In April 2010 a Jennifer James, 39, died from a "catastrophic heart event" a few days after emergency department staff refused to help her in the hospital parking lot. Later that year, Joyce Morocco, a local councillor with a history of heart problems and asthma, was semi-conscious when her husband brought her to hospital. He was also told to call an ambulance.
Smith said the incident inside the hospital building should never have happened and stemmed from staff confusion over procedure.
"If there is a person who is in the building who is in distress, we will have a code to respond to that person," Smith said.
Calling a "code" means a medical team on standby would respond. Codes have different colours for different emergency situations - Code Blue usually means someone needs immediate medical attention.
The difficulty comes in deciding the distance that "code" team covers, said Dr. Tom Closson, president of the Ontario Hospital Association.
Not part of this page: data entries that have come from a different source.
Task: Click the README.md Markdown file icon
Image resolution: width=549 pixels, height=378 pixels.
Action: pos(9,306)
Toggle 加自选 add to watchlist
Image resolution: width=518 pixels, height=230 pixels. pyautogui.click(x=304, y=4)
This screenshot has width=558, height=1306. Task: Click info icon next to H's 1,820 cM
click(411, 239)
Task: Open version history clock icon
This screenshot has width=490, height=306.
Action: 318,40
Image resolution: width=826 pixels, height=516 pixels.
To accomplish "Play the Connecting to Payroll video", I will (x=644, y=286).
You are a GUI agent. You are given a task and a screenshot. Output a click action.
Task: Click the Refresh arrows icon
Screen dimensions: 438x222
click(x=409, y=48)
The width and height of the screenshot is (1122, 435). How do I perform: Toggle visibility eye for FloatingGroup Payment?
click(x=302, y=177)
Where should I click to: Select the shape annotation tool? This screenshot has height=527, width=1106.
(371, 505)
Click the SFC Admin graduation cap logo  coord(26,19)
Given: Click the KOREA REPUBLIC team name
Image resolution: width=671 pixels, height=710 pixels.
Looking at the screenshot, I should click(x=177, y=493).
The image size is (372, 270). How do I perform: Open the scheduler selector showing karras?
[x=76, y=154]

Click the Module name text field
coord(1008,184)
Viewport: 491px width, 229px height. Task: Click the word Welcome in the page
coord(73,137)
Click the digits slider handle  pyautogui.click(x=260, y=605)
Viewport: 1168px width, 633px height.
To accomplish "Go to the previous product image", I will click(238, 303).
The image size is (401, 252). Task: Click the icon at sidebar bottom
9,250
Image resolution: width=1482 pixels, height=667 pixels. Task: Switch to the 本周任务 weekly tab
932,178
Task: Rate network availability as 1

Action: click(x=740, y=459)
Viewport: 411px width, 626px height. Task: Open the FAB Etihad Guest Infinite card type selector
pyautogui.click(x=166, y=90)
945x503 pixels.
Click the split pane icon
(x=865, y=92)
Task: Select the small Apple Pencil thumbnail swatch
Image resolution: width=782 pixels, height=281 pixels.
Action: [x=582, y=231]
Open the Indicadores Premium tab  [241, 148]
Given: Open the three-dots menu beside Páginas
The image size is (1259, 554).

The team usually has a "crash cart" with the equipment they need on it - so they may not be able to get to a parking lot location reachable only by stairs, as paramedics can.
That's why hospitals need to train staff for these situations, Closson said. "You can't call a code if you don't know what it looks like."
Rather than a strictly laid out policy, Smith said staff at Greater Niagara General Hospital have been told to respond using common sense.
"We're dealing with smart people who are regulated heath-care providers," he said. "If it puts the patient or you in an unsafe position to respond to their needs, then by all means call for support and an ambulance."
That's the crux of the Saskatchewan framework implemented in 2009 which hospitals adapt to their operational needs, said Patrick O'Byrne, director of acute and emergency services in Saskatchewan's health ministry.